** begin Data listing **

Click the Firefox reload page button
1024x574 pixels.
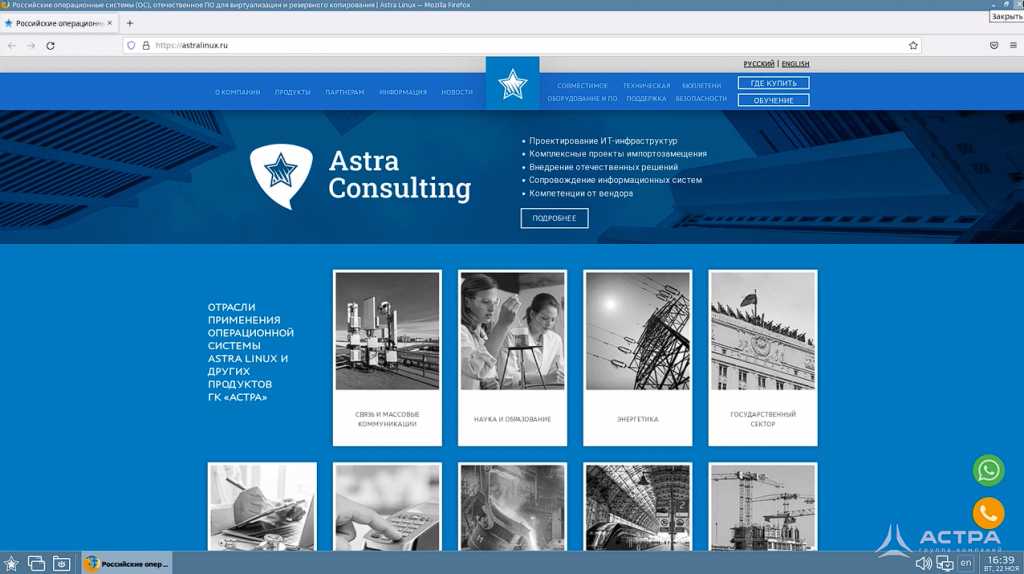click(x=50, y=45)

** end Data listing **
** begin Data listing **

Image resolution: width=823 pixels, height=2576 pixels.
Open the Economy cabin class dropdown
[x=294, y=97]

** end Data listing **
** begin Data listing **

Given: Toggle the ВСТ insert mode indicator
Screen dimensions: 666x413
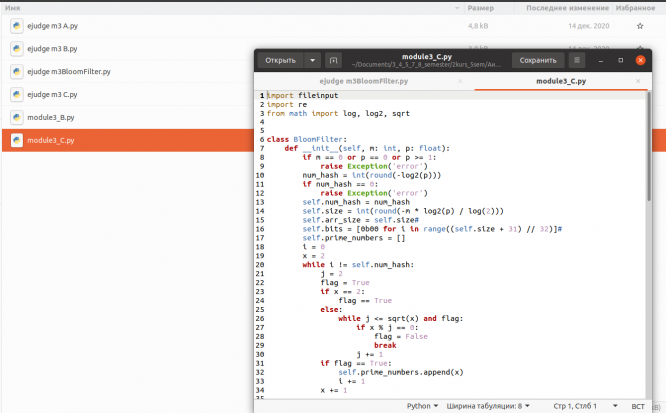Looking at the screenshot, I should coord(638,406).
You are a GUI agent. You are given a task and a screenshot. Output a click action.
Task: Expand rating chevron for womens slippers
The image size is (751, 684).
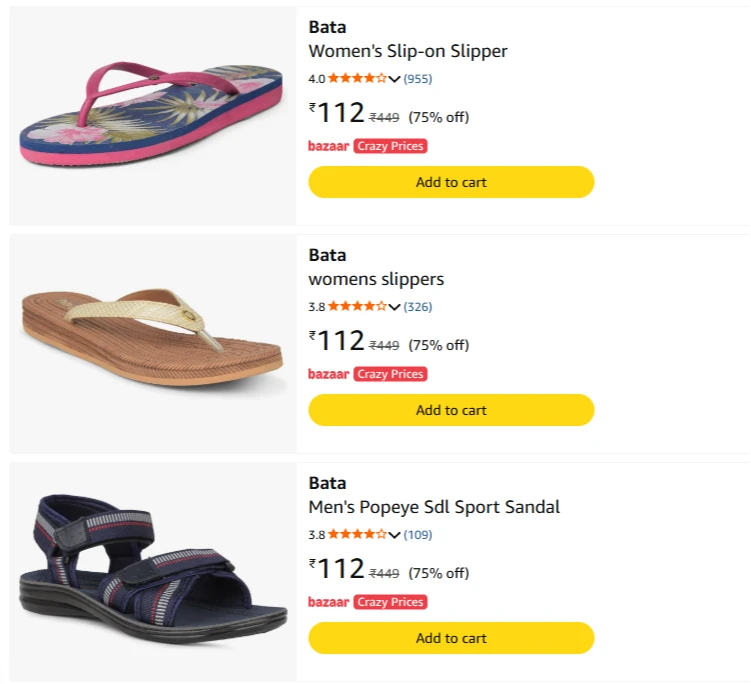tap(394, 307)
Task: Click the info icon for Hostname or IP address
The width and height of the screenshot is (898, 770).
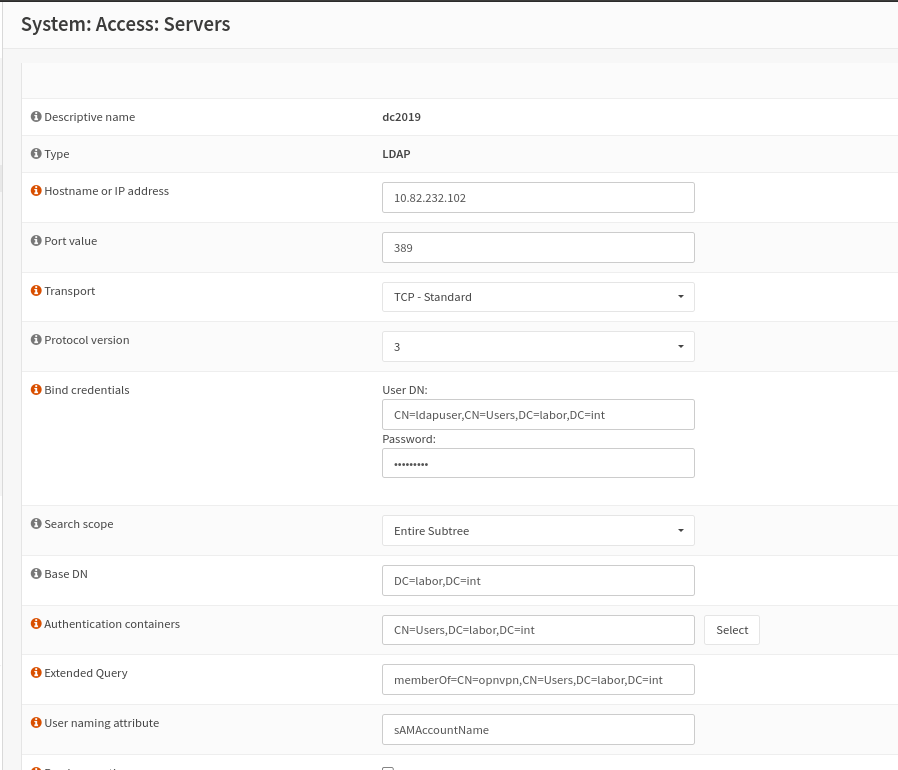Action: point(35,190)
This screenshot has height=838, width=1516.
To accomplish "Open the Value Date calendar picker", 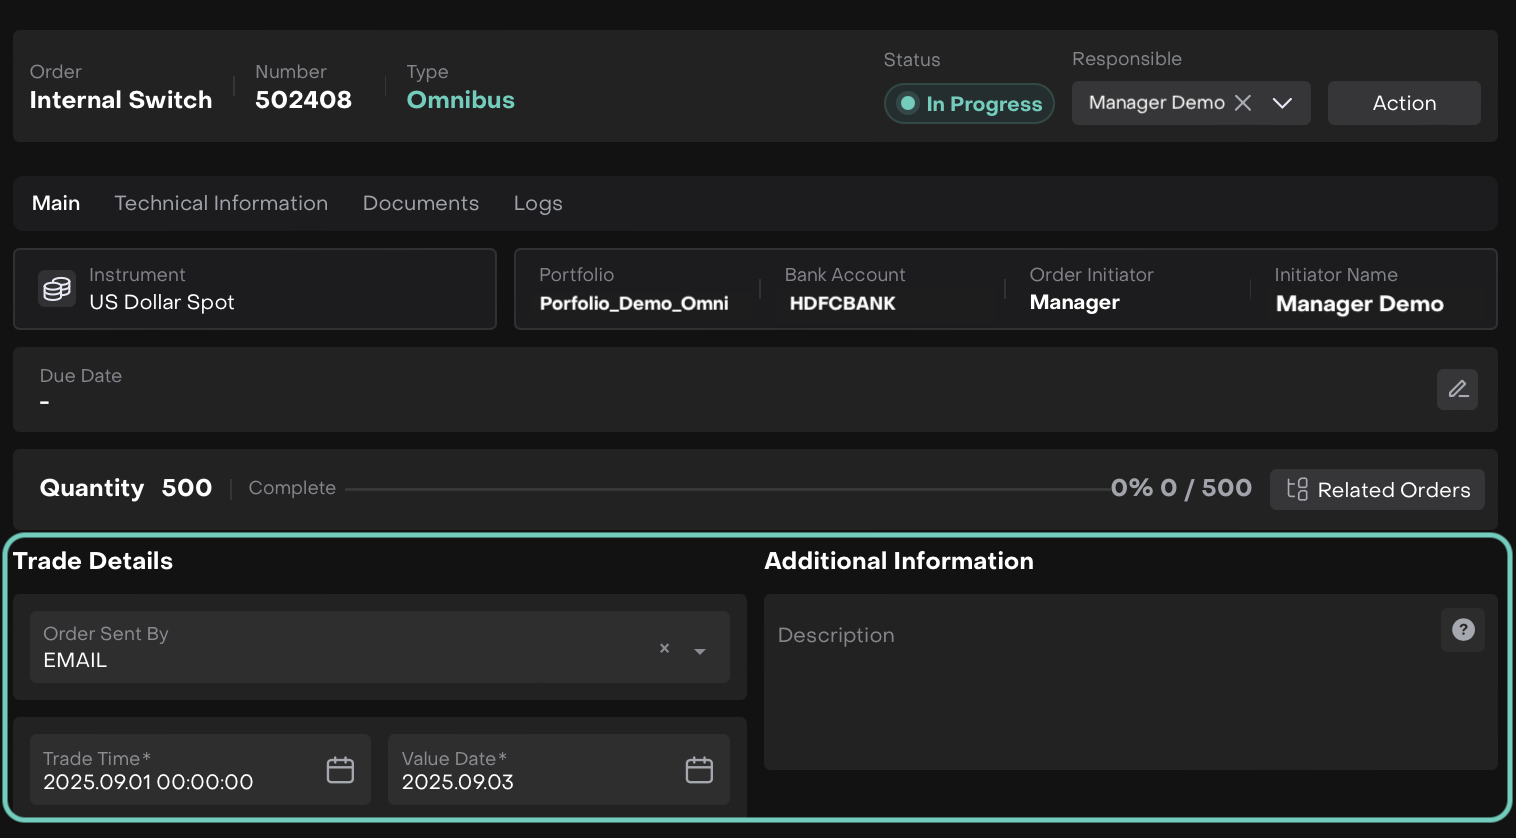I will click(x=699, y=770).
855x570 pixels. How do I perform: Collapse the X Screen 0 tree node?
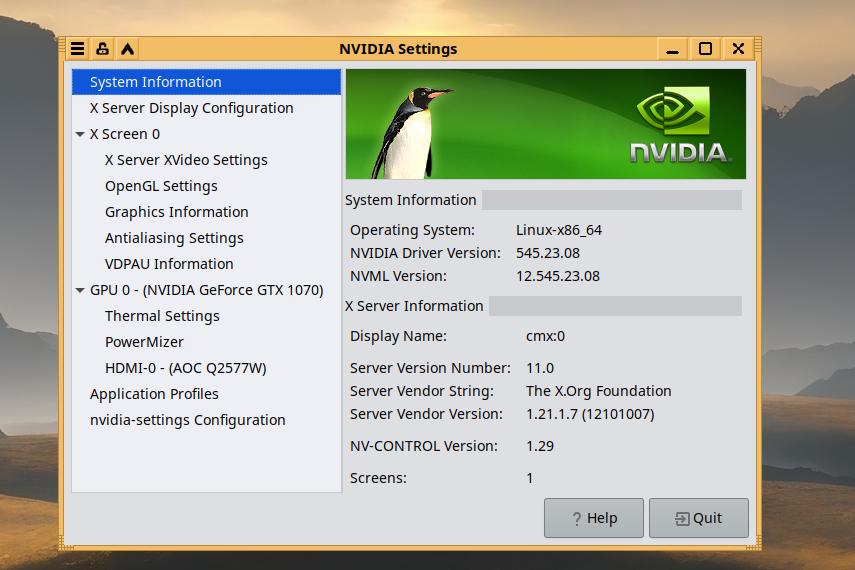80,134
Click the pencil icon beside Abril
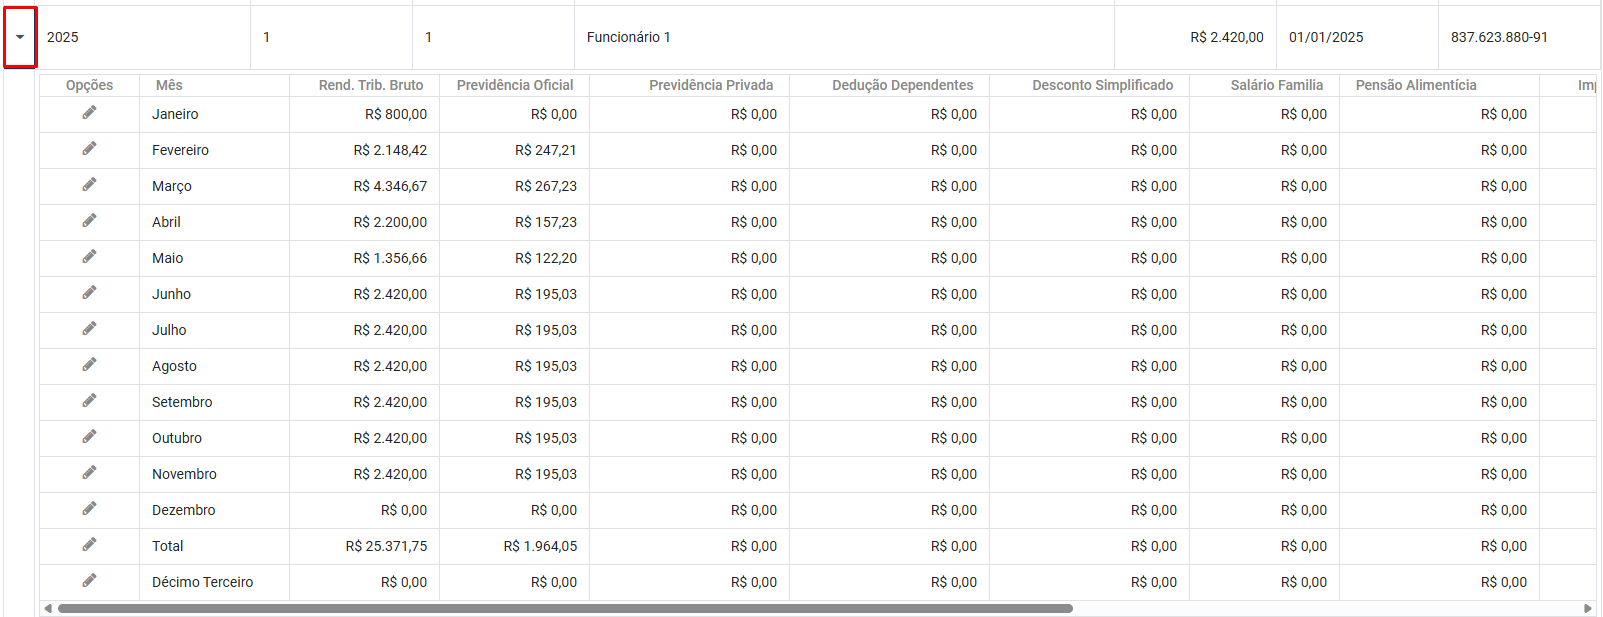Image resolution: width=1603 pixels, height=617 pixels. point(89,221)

** end Data listing **

▶ _What you will do_
Reproduce the records word for word, beginning with the line that contains "Click the Firefox reload page button" and continuing through the line that contains "click(x=50, y=45)". Leave the pictures out of your copy.

▶ _Right answer_
Click the Firefox reload page button
1024x574 pixels.
click(x=50, y=45)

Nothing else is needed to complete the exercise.